Oh yeah, it was when you needed to prove you owned a horse before you could buy an automobile.
If Slashdot were chemistry it would look like this:Cadaverine
I'll just get my favorite shows on DVD, not comcast.
And get sports and political talk shows where? The game shown OTA isn't always your favorite team's game.
In the future everyone will be famous for 15 minutes.
Youtube is a rudimentary fullfillment of that prophesy.
The lack of need for a music industry is killing the current parasite. Music and musicians adapt fine and all is well. No need to panic.
The lack of need for pregurgitated propagandii perpitrated perpetually program pandering pustules we call the media, our enemy, will
give way to population perfected programming particularly presented palatable personas propheting pandemic.
Thufferin' Thuccothash! Did I Thpit on you? Here's a hanky.
That's right, the internet and computers blur the need for several old school things. Newspapers? Magazines? Blogs are certainly evolving faster than their predecessors and outpacing them in some cases.
Now we have YouTube, Open source movies, open source animation, individuals, film students and everything in between. Individuals broadcast live programs both video and audio. More and more power has come to the individual and now that we're all a networked audience, the worlds a stage that frees us from the constraints of a parasitic dangerous tool of government and special interest.
Well ding,dong the witch is dead! 25 years and no one will care about the burnt out crack neighborhood they call Hollywood.
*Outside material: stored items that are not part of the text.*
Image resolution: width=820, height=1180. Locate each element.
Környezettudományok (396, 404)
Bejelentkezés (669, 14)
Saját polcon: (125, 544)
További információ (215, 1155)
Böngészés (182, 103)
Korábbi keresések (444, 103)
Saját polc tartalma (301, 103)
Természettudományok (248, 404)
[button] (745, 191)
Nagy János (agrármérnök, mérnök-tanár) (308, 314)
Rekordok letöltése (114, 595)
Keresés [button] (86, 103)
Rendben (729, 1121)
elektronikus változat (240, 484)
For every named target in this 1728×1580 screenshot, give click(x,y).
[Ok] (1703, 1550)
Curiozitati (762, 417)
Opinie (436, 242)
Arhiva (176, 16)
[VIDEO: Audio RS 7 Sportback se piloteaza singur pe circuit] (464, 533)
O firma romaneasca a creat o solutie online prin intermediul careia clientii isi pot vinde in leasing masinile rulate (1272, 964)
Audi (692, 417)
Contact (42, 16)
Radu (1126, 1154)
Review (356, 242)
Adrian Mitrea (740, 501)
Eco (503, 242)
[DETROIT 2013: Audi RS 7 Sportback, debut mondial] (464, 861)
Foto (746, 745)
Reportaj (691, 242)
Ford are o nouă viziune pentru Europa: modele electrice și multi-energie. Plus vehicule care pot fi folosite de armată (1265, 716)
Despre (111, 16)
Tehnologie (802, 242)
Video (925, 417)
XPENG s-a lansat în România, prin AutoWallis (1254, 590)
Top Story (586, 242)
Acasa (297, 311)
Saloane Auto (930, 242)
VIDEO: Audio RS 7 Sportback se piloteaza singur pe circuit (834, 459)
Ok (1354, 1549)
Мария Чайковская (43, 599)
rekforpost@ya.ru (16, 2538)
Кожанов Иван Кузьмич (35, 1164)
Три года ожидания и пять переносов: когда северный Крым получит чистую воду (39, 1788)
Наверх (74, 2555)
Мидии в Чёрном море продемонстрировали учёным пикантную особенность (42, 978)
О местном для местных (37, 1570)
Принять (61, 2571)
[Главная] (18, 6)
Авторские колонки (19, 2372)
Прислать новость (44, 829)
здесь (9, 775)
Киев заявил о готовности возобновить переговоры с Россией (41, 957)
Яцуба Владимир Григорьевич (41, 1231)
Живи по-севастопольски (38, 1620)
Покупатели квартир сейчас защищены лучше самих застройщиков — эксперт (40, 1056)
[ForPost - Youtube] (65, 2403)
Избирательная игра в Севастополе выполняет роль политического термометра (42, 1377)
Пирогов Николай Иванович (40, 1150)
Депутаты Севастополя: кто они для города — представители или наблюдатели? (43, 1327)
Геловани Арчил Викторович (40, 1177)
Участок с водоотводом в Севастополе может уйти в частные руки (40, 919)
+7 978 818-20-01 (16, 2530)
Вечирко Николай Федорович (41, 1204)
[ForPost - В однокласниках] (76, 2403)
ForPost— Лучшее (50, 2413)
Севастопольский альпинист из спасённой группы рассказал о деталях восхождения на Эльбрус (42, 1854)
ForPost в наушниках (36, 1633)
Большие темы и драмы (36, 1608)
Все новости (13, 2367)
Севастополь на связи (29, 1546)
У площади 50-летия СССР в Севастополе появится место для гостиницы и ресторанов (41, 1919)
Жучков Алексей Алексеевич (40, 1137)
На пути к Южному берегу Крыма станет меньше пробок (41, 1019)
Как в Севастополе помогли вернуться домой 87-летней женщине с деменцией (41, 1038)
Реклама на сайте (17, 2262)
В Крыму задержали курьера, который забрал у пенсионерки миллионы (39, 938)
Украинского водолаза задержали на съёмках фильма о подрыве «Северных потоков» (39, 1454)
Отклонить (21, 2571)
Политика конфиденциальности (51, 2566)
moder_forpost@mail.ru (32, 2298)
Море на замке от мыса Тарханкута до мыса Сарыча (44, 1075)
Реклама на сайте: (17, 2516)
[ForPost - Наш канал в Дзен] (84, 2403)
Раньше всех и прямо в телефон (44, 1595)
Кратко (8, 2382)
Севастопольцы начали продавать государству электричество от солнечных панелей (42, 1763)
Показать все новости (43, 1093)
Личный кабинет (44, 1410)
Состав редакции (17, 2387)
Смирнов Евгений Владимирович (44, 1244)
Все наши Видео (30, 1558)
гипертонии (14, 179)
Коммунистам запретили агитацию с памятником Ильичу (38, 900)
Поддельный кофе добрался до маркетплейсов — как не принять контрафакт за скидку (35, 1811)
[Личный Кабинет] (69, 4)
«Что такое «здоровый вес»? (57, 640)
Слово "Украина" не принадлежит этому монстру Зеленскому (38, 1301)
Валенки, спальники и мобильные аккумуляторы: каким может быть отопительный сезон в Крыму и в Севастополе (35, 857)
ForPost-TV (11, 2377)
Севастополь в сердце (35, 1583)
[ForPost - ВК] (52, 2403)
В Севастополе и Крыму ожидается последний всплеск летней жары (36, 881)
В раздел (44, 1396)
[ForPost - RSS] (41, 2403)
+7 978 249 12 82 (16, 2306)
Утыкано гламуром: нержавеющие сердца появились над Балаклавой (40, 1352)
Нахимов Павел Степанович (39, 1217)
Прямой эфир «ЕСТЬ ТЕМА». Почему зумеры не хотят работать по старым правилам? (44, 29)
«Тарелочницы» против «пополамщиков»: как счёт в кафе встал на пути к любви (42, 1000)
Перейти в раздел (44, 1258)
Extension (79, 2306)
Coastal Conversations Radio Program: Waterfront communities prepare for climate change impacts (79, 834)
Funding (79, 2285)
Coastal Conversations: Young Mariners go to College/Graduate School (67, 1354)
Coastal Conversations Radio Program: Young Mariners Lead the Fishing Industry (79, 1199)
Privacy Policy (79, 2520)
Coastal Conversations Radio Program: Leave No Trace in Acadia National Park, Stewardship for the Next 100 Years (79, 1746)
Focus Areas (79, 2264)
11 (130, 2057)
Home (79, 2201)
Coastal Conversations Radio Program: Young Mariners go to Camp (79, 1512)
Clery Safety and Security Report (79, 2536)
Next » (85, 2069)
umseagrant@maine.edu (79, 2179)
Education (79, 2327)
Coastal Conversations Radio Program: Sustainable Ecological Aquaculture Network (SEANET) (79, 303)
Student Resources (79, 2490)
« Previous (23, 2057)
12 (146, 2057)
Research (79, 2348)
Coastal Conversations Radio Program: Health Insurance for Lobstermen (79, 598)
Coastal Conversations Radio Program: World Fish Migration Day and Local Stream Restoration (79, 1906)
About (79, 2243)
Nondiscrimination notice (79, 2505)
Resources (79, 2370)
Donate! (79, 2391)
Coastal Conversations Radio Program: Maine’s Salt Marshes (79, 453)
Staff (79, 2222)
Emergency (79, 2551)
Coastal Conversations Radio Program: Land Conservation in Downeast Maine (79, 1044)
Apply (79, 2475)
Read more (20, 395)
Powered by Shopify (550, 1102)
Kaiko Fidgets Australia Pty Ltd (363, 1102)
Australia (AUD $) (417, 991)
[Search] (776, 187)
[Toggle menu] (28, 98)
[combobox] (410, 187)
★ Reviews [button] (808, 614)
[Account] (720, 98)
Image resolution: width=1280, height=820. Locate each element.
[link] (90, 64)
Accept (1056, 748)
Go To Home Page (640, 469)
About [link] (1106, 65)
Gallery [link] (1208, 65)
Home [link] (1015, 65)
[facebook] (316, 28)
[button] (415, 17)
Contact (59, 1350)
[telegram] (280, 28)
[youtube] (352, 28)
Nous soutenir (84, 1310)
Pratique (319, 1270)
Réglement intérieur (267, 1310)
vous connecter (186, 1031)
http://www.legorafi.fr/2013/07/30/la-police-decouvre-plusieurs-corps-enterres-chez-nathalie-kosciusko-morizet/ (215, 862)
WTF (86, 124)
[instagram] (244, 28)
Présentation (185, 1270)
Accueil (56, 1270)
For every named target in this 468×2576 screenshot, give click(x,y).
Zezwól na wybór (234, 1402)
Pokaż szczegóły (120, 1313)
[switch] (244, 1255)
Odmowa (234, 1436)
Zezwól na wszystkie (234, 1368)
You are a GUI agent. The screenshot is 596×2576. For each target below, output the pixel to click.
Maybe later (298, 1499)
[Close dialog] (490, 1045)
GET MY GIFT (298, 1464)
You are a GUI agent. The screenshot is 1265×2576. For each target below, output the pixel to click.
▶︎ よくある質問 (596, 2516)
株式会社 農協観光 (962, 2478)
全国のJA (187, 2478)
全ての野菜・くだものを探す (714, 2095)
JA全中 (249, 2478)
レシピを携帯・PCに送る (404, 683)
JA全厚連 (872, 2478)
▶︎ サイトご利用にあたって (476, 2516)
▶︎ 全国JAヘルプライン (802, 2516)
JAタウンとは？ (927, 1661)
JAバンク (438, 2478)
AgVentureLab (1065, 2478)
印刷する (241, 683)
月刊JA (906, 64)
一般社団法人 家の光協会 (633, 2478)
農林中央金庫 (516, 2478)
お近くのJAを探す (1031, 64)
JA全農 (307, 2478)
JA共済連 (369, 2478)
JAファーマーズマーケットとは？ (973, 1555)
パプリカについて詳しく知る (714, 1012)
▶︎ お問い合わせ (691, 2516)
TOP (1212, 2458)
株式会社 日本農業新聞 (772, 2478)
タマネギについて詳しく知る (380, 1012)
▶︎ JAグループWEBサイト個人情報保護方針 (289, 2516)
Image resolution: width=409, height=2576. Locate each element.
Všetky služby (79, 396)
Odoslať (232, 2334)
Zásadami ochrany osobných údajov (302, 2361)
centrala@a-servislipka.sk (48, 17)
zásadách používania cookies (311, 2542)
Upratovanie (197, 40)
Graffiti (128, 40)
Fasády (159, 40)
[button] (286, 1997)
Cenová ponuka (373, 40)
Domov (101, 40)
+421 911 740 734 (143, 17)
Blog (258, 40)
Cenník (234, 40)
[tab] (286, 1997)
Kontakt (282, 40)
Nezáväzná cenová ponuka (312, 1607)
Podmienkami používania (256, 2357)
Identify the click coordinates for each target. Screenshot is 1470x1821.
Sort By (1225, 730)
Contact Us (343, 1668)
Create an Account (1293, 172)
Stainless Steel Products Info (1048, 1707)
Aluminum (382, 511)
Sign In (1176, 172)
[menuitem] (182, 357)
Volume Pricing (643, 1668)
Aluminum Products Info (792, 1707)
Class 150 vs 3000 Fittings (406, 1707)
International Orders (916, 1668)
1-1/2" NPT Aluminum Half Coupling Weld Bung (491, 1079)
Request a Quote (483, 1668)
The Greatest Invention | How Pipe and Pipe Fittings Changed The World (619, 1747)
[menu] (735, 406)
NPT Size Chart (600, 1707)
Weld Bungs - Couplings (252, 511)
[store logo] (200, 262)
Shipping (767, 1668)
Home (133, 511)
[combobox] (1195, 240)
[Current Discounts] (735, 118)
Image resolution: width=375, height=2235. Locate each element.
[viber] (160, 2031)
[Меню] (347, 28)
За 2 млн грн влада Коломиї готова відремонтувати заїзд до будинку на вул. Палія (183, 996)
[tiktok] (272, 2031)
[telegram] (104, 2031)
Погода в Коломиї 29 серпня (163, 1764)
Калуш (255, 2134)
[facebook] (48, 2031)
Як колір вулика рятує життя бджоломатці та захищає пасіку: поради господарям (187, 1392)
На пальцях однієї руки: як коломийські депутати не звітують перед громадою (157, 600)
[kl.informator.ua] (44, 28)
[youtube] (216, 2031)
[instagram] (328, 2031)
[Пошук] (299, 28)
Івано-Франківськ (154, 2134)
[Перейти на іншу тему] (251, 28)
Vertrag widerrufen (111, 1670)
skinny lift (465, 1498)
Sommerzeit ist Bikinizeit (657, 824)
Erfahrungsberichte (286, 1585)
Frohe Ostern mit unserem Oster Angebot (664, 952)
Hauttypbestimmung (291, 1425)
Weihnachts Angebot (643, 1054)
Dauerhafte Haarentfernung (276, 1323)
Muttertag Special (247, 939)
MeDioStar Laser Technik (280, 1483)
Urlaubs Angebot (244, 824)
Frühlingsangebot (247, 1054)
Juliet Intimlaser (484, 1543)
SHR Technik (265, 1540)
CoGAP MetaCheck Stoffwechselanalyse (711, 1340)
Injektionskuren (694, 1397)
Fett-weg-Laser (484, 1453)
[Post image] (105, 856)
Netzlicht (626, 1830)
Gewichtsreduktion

I personally welcome ourselves as overlords.
'Cause cable/satellite/broadcast and the studios that fill them all eat where they sh*t and no one is amused, let alone fascinated with anything but the fewer and farer between techo-breakthroughs. Internet killed the media star.
Personally if the world took over reporting the news, just generally, the average Joe is already someone I'd rather give the time of day than the inhuman swine genetically attracted to the film/tv/music industry.
Another story near this asks if we are still evolving. I think we may be, electronically, artificially, as a networked human race be on to something here.
*Repent!Quit Your Job!Slack Off!The World Ends Tomorrow and You May Die!
Did you consider that Netflix is not the problem, it's the asinite ludicrously expensive bandwidth metering?